The whole of the data must be transcribed exactly.

*** Opening of Data to use ***

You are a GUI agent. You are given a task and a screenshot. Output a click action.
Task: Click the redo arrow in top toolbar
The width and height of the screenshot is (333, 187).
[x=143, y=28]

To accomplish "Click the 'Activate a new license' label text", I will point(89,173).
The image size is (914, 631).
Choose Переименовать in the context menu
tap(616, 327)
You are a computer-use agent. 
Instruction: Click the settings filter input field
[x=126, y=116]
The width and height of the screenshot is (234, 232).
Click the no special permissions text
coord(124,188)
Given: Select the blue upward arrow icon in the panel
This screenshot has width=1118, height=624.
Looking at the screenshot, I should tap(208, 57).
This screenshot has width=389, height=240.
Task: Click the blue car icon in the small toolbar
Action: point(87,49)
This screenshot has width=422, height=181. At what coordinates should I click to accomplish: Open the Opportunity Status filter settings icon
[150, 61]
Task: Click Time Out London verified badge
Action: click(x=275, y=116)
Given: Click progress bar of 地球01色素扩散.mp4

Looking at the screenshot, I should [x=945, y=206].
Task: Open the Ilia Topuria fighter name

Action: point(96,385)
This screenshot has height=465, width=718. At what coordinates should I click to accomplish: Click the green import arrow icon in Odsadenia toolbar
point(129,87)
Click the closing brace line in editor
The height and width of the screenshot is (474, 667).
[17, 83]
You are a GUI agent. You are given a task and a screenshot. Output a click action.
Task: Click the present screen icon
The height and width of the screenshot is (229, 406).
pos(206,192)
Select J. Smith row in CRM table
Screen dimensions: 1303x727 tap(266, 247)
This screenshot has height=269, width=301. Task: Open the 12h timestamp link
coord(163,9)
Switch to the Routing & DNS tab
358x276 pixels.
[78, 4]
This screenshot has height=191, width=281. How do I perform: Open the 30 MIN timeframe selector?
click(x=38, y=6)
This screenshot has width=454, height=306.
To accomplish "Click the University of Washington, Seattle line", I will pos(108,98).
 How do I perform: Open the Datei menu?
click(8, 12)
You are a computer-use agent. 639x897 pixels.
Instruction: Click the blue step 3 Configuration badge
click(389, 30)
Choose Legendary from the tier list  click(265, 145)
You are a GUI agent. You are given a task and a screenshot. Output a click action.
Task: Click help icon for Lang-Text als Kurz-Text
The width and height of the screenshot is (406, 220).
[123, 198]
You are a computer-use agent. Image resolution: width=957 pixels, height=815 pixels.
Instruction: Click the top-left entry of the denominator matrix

*** Close of Data to use ***

▶ [Solution to this exercise]
You are a GUI agent. You are given a task and a screenshot. Output a click action.
Task: Click the redo arrow in top toolbar
The width and height of the screenshot is (333, 187).
[x=143, y=28]

To accomplish "Click the 'Activate a new license' label text", I will point(89,173).
The image size is (914, 631).
Choose Переименовать in the context menu
tap(616, 327)
You are a computer-use agent. 
Instruction: Click the settings filter input field
[x=126, y=116]
The width and height of the screenshot is (234, 232).
Click the no special permissions text
coord(124,188)
Given: Select the blue upward arrow icon in the panel
This screenshot has width=1118, height=624.
Looking at the screenshot, I should tap(208, 57).
This screenshot has width=389, height=240.
Task: Click the blue car icon in the small toolbar
Action: point(87,49)
This screenshot has width=422, height=181. At what coordinates should I click to accomplish: Open the Opportunity Status filter settings icon
[150, 61]
Task: Click Time Out London verified badge
Action: click(x=275, y=116)
Given: Click progress bar of 地球01色素扩散.mp4

Looking at the screenshot, I should [x=945, y=206].
Task: Open the Ilia Topuria fighter name

Action: point(96,385)
This screenshot has height=465, width=718. At what coordinates should I click to accomplish: Click the green import arrow icon in Odsadenia toolbar
point(129,87)
Click the closing brace line in editor
The height and width of the screenshot is (474, 667).
[17, 83]
You are a GUI agent. You are given a task and a screenshot. Output a click action.
Task: Click the present screen icon
The height and width of the screenshot is (229, 406).
pos(206,192)
Select J. Smith row in CRM table
Screen dimensions: 1303x727 tap(266, 247)
This screenshot has height=269, width=301. Task: Open the 12h timestamp link
coord(163,9)
Switch to the Routing & DNS tab
358x276 pixels.
[78, 4]
This screenshot has height=191, width=281. How do I perform: Open the 30 MIN timeframe selector?
click(x=38, y=6)
This screenshot has width=454, height=306.
To accomplish "Click the University of Washington, Seattle line", I will pos(108,98).
 How do I perform: Open the Datei menu?
click(8, 12)
You are a computer-use agent. 639x897 pixels.
Instruction: Click the blue step 3 Configuration badge
click(389, 30)
Choose Legendary from the tier list  click(265, 145)
You are a GUI agent. You are given a task and a screenshot. Output a click action.
Task: Click help icon for Lang-Text als Kurz-Text
The width and height of the screenshot is (406, 220).
[123, 198]
You are a computer-use agent. Image resolution: width=957 pixels, height=815 pixels.
Instruction: Click the top-left entry of the denominator matrix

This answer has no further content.